Site-specific functional divergence
It is well recognized that gene duplication supplies raw genetic for functional innovation. The evolutionary determinants of the functional divergence after key duplication events were evaluated with the DIVERGE2 program [11934757]. Both site-specific shifts of amino acid property (type-II functional divergence) and evolutionary rate (type-I functional divergence) were detected [16864604]. While type-I sites are typically highly conserved in a subset of homologous and highly variable in another, the type-II functional divergence results in the fixation of amino acids mutated after the duplication event [16864604]. The program computed posterior probabilities of a site being involved in type-I functional divergence. The strength of type-II functional divergence was measured by the values of the coefficient of functional divergence theta (posterior ratio RII), where a theta value significantly greater than zero indicates functional divergence.

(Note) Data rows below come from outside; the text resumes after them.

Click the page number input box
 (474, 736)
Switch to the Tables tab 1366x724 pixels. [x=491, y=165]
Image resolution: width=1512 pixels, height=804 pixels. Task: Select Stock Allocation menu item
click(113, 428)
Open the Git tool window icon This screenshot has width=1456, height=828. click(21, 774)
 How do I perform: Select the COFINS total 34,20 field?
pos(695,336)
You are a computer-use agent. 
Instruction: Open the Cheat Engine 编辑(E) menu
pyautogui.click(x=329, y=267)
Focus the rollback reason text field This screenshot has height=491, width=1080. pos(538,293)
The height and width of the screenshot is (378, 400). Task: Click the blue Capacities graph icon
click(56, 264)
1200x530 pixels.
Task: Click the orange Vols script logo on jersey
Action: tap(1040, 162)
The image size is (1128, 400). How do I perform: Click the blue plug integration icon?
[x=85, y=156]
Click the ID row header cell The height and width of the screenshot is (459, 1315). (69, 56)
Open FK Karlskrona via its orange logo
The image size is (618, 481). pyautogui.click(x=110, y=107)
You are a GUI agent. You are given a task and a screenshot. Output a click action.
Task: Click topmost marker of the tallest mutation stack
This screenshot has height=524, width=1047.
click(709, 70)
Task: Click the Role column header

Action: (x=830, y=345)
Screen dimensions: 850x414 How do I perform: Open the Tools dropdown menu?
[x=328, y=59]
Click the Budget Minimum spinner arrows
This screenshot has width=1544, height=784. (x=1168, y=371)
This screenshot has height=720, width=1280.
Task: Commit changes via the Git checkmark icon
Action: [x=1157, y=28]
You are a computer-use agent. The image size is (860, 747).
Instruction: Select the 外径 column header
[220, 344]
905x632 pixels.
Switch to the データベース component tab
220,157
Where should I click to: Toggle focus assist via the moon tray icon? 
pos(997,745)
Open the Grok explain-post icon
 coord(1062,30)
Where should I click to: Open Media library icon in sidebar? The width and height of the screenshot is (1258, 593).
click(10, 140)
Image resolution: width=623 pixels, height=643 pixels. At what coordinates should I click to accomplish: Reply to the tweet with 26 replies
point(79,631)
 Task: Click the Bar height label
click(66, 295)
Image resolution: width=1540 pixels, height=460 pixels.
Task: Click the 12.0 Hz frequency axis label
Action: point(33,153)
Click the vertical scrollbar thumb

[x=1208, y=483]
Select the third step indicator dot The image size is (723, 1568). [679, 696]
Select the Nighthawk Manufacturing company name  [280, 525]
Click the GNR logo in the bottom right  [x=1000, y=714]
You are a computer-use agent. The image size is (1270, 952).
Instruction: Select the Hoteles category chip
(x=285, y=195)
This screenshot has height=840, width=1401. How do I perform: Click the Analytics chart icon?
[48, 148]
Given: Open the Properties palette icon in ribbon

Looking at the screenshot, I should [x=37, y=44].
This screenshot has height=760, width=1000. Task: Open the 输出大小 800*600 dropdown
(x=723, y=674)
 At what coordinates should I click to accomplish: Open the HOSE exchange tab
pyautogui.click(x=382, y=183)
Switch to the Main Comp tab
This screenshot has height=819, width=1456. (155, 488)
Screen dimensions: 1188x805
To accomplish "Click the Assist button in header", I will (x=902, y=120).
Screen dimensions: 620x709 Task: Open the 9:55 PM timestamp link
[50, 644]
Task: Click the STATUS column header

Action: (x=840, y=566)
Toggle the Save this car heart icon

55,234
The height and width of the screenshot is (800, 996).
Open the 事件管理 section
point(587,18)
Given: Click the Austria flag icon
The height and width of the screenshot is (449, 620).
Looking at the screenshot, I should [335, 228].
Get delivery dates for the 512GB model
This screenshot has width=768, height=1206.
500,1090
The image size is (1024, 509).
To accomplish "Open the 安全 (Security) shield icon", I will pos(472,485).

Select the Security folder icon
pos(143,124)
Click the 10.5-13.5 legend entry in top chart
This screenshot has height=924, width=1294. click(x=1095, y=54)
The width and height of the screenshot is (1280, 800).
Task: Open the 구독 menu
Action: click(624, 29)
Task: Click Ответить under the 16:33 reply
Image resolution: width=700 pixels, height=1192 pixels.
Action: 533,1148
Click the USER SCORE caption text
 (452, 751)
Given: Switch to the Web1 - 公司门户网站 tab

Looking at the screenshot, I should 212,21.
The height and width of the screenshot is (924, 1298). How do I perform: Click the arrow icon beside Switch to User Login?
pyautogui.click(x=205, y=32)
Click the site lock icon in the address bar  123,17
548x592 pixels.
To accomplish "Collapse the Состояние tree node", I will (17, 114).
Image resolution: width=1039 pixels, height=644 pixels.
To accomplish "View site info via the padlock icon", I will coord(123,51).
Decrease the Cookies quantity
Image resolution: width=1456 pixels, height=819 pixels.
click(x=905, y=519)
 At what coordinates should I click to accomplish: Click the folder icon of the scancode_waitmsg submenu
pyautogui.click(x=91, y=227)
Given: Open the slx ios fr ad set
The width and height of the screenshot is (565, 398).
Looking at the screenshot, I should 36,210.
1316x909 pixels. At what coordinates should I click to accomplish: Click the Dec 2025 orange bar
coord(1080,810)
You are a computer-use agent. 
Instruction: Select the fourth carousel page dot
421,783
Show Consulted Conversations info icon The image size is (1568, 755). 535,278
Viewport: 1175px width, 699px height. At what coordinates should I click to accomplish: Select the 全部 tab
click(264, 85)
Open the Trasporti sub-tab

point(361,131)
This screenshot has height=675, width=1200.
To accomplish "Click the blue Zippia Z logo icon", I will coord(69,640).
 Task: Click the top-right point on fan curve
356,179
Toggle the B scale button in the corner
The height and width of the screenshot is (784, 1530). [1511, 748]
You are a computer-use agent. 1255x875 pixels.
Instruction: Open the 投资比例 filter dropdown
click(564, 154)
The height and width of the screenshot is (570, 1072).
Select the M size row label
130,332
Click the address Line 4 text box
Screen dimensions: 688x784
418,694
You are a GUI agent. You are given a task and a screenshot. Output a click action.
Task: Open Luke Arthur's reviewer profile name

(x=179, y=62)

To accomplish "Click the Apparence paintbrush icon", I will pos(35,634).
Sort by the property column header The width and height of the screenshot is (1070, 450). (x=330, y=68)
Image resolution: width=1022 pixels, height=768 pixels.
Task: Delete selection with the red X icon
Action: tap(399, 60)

Homology modeling of human protein structures
Three-dimensional structures were modeled based on the structure of mouse Abcb1a in apo form (PDB ID: 3G5U). Its secondary structure was assigned according to the DSSP database [6667333]. Secondary structures of human transporters were predicted by PSIPRED v3.0, http://bioinf.cs.ucl.ac.uk/psipred/, and guided manual refinement of the previous sequence alignment. Comparative models were constructed using MODELLER 9v8 [18429317] and displayed in PyMOL.
Results
Phylogeny of the mammalian ABCB transporters
By exhaustive keyword and homology searches we identified 98 nonredundant cDNA sequences of the subfamily MDR/TAP of ABC transporters from 10 fully sequenced mammalian genomes (see Supplementary material for details). As expected, the complement of ABCB genes is the same in all the genomes, with the exceptions of duplicated variant of Abcb1 in rodent genomes, and identical copies of TAP genes in pig. In the further study we used sequences of common, minimal functional TMD-ABC units. The maximum-likelihood phylogenetic tree (lnL = -46760) constructed on the basis of aligned 131 amino acid sequences, corresponding to TMD-ABC units is shown in Figure 1. Expectedly, the tree contains 14 paralogous clades, which are grouped into four major groups: full transporters (Pgp group, with B1, B4, B5, B11 halves), peptide-specific transporters (TAP group, with TAP1, TAP2 and B9), two mitochondrial homologs of yeast MDL (B8/10 group; with B8 and B10), and homologs of yeast ATM1 (B6/7 group, with B6 and B7). Trees reconstructed by the three algorithms have nearly the same topology. The major exception occurs at the B8/10 node with a bootstrap value of 0.75 in the PhyML tree. In the neighbor-joining trees B10 transporters are more related to the TAP clade, no longer forming a single B8/10 clade. Moreover, both yeast closest homologs, MDL1 and MDL2 belong to the B10 clade (data not shown), leaving the question of the duplication event preceding speciation of B8 and B10 transporters unanswered. However, presence of MDL1 and MDL2 in the NJ tree improves the bootstrap value of the B8/10 node to 87, what gives an evidence of its statistical significance. Previous phylogenetic analysis of mitochondrial ABC transporters has revealed that ATM1 from Agrobacterium species is a common ancestor of B8 and B10 [19248758], but we were not able to confirm this fact in our study.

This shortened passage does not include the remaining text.